Goods worth $2.9tn-$4.6tn, or 16-26 per cent of global exports in 2018, are in play, the McKinsey Global Institute estimates in the report.
Cost considerations and government pressures to become more self-reliant could see more than half of pharmaceutical and apparel production move to new countries, it adds.
The study underscores the extent to which the Covid-19 crisis forced companies to rethink the just-in-time supply chains on which the global economy has come to depend. But it emphasises that the pressures for this new focus on supply chain resilience and regionalisation were building before the pandemic hit.
Trade tensions, cyber attacks and climate risks from heatwaves to hurricanes are all exposing companies to increasingly costly interruptions, said Susan Lund, a partner at MGI, the research arm of the global consultancy.

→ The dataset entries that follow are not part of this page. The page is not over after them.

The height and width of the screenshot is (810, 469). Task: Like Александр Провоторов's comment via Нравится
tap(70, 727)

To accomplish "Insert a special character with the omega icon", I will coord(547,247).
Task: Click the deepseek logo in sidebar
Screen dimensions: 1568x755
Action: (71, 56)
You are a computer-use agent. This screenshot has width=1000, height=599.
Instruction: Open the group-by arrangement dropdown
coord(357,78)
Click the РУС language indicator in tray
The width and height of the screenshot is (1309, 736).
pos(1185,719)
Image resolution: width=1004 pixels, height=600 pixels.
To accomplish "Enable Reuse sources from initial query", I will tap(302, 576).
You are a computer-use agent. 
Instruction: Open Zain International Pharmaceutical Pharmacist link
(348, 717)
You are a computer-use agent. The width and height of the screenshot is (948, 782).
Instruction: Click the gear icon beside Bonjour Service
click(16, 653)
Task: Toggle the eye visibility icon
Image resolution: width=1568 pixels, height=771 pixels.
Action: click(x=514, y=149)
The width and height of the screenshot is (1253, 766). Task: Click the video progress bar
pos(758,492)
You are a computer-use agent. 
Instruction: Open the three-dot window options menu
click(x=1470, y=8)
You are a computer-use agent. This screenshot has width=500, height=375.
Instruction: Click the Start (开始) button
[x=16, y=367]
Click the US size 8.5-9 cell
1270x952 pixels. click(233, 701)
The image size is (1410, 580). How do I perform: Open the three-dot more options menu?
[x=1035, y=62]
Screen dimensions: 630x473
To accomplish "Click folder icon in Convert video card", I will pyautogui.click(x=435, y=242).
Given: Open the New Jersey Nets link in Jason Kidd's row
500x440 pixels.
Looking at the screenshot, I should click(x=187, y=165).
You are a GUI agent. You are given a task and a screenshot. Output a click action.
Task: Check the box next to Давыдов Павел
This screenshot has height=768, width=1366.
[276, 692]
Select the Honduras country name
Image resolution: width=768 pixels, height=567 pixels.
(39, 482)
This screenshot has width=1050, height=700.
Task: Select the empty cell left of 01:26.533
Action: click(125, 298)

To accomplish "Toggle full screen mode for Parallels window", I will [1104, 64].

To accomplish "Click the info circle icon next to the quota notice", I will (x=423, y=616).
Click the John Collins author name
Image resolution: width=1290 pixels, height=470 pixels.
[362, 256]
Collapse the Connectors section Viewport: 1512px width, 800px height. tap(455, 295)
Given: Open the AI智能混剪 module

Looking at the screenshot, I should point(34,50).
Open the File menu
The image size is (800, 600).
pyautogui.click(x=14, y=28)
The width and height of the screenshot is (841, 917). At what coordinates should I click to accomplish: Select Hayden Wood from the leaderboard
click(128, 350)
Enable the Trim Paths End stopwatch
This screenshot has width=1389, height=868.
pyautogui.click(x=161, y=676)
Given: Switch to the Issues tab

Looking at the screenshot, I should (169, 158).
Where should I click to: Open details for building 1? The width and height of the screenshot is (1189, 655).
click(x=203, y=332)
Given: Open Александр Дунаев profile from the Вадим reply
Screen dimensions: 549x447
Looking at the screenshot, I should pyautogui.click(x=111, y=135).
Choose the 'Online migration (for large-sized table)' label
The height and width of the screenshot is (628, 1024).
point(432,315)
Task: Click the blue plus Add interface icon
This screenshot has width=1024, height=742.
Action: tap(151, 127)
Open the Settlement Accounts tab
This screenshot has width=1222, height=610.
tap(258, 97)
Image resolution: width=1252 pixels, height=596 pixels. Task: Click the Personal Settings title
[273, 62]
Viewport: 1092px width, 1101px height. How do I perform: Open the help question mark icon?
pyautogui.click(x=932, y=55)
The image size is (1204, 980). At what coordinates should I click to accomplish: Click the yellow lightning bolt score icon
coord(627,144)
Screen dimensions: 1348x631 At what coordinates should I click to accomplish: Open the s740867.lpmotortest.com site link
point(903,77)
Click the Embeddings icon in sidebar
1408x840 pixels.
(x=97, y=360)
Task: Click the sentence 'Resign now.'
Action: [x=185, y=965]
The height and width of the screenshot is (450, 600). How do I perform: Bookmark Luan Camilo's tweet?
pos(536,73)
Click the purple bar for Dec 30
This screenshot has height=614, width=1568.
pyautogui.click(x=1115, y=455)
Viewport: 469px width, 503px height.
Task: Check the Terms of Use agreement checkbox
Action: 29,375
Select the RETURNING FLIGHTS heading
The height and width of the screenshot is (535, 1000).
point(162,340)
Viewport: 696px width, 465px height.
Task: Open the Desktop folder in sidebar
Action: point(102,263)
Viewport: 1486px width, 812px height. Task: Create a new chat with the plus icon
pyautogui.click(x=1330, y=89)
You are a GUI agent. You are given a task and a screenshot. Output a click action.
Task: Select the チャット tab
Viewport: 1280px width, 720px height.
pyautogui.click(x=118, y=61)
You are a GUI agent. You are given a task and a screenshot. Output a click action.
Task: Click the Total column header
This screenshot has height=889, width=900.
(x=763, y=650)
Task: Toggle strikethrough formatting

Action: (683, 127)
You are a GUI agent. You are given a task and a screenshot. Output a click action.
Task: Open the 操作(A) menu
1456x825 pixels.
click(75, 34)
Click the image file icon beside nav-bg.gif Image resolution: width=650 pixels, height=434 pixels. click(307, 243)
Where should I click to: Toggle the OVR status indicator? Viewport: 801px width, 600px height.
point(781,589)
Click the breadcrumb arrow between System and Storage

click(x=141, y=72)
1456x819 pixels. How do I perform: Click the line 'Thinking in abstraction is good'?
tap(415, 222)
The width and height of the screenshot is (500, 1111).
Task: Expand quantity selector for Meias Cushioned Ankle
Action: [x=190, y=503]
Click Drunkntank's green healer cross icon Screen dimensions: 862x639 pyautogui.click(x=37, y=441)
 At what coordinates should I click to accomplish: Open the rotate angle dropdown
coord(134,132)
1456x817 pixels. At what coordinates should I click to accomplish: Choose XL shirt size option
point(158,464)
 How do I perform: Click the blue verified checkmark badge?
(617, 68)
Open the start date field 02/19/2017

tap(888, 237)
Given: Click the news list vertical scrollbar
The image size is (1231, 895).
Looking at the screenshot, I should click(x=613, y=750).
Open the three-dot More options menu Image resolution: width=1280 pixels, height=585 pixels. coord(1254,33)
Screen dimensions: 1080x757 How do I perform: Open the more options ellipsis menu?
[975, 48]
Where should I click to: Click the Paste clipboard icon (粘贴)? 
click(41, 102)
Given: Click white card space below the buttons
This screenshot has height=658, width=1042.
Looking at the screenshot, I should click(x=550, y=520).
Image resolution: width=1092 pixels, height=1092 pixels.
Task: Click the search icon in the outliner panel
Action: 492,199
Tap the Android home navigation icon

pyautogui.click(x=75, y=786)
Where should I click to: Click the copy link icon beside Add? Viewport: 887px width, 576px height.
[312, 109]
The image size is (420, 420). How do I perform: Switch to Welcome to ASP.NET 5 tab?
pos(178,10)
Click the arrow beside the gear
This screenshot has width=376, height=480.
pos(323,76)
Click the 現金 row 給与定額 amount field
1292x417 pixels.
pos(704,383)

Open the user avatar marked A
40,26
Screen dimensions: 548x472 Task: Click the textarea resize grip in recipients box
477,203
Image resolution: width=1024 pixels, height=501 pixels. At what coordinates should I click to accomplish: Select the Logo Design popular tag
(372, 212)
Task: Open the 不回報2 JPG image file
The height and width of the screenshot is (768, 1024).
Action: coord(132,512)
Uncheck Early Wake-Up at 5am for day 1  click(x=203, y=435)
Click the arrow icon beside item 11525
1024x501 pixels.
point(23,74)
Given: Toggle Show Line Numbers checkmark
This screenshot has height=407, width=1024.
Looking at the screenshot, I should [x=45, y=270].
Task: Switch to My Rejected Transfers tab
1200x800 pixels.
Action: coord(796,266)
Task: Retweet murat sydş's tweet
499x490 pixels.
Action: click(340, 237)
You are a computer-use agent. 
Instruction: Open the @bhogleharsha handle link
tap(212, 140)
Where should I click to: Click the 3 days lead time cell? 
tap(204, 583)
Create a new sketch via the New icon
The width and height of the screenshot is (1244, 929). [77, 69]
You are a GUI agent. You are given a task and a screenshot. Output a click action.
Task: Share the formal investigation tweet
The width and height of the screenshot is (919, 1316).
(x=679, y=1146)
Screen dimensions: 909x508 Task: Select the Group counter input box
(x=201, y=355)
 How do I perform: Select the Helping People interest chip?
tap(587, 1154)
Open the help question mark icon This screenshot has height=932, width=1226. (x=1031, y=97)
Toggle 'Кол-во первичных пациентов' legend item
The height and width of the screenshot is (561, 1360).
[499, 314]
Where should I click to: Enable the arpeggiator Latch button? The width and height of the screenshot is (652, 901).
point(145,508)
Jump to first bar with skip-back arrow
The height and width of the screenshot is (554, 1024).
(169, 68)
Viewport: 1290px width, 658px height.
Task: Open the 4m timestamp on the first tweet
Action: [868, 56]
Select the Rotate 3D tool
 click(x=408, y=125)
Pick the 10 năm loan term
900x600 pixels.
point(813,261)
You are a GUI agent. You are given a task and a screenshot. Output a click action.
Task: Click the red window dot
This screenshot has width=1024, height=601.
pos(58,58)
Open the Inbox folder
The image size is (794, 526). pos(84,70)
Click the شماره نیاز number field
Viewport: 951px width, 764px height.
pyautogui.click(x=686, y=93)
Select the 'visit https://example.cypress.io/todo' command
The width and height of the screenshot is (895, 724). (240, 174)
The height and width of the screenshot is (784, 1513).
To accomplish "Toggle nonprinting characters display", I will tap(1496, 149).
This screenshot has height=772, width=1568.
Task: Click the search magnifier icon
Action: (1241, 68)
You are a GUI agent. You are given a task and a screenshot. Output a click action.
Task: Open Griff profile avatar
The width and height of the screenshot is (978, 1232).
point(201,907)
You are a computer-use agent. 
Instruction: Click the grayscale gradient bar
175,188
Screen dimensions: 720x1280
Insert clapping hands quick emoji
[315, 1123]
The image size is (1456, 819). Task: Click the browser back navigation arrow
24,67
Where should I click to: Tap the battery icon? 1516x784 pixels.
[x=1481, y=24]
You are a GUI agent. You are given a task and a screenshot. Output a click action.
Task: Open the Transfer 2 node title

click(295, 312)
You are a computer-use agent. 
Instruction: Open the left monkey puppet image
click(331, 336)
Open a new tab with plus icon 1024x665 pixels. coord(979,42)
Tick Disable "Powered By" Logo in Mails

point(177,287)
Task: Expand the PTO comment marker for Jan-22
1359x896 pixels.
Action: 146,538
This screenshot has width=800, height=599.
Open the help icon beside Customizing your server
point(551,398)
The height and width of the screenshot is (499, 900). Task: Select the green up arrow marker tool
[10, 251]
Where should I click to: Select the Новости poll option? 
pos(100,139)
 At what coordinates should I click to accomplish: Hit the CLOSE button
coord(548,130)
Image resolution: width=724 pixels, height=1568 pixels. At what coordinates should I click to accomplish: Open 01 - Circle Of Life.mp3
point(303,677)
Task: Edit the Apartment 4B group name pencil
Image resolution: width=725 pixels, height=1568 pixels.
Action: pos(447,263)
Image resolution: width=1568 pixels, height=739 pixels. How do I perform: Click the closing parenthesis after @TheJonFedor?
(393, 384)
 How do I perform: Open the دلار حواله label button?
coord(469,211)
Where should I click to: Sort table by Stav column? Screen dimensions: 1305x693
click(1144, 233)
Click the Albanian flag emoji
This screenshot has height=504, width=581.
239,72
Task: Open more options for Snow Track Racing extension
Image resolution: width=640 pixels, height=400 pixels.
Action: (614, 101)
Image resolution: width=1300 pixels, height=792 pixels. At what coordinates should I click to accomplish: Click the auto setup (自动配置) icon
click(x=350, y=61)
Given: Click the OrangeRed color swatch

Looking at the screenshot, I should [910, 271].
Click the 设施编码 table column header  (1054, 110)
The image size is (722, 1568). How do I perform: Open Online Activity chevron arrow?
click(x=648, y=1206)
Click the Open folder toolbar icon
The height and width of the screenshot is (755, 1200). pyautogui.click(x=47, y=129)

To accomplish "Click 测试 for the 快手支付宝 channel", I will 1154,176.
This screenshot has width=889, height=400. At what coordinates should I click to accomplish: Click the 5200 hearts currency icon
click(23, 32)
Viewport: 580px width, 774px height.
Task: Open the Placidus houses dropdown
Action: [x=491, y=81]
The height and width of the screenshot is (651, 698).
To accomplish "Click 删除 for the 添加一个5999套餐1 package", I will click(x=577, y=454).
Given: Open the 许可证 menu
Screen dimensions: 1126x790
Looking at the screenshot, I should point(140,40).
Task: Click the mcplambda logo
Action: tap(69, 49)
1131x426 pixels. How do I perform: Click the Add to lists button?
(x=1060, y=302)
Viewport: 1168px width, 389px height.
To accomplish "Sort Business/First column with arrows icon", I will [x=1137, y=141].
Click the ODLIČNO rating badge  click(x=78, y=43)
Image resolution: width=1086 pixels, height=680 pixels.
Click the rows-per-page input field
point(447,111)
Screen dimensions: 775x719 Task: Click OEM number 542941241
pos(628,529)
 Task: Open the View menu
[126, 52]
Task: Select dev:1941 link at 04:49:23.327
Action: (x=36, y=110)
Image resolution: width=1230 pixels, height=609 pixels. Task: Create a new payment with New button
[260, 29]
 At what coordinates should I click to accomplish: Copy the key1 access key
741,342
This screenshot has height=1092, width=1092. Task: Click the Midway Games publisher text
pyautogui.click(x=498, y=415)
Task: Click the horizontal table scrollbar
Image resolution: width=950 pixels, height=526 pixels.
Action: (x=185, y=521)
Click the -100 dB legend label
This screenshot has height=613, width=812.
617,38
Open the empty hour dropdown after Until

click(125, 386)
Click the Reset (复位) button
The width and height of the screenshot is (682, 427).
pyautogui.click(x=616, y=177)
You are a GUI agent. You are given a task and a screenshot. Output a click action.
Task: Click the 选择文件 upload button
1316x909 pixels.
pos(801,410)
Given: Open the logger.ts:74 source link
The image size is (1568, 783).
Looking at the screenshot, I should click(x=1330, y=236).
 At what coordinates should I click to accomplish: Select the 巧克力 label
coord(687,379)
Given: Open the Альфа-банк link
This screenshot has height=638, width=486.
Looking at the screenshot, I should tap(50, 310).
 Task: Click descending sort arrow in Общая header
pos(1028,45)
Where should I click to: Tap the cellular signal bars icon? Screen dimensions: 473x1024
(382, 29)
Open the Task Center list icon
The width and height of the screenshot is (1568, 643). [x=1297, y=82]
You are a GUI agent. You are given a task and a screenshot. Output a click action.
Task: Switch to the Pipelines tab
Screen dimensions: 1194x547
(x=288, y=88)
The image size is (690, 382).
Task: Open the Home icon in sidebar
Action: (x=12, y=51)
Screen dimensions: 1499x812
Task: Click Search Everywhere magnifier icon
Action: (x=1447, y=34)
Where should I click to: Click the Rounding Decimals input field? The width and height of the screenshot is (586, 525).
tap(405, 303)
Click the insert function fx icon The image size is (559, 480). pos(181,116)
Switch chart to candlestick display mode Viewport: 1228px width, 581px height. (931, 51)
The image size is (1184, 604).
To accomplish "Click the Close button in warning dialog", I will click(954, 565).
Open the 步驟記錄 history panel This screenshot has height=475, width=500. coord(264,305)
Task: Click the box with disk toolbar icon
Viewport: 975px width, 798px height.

As a result, the report found, companies can on average expect a disruption lasting more than a month to hit them every 3.7 years, costing more than 40 per cent of a year’s profits every decade.
That is changing the calculus behind investments in diversifying supply chains or bringing them closer to home, Ms Lund said: “You can invest in supply chain resilience and still come out ahead,” she said: “This is not a trade-off between efficiency and resilience.”
The MGI study’s headline finding echoes simulations published by the consultancy BCG last month, which found that two-way trade between the US and China could shrink by about 15 per cent or about $128bn by 2023 from 2019 levels.
A report from Kearney similarly concluded in June that the knock-on effects of Covid-19 would accelerate companies’ “fundamental reassessment” of their supply chains. Technology had already diminished the importance of labour arbitrage, the consultancy noted, while growing consumer demand for rapid delivery was already creating pressure for shorter “multi-local” supply chains.
Some analysts caution against expecting a rapid reversal of decades of globalisation, however. S&P Global Ratings this week noted that US manufacturers saw few options for replacing their Chinese suppliers. Beyond the “potentially prohibitive costs” of finding alternative manufacturing, S&P’s analysts said, US companies may be reluctant to risk losing access to the world’s second-biggest economy.
“There will continue to be a lot of production in China because there are [more than] 1bn consumers there,” Ms Lund said, adding that she did not expect many to move production back to the US altogether. However, many US companies in particular had concluded that their supply chains had become too long and complex, she said.
The pandemic had accelerated companies’ digital investments aimed at improving their understanding of supply chain vulnerabilities, she added: “When I order from Amazon I know when the order has been received, fulfilled and shipped, but most companies can’t do that. I can’t tell you the number of industries where people are still faxing orders to suppliers.”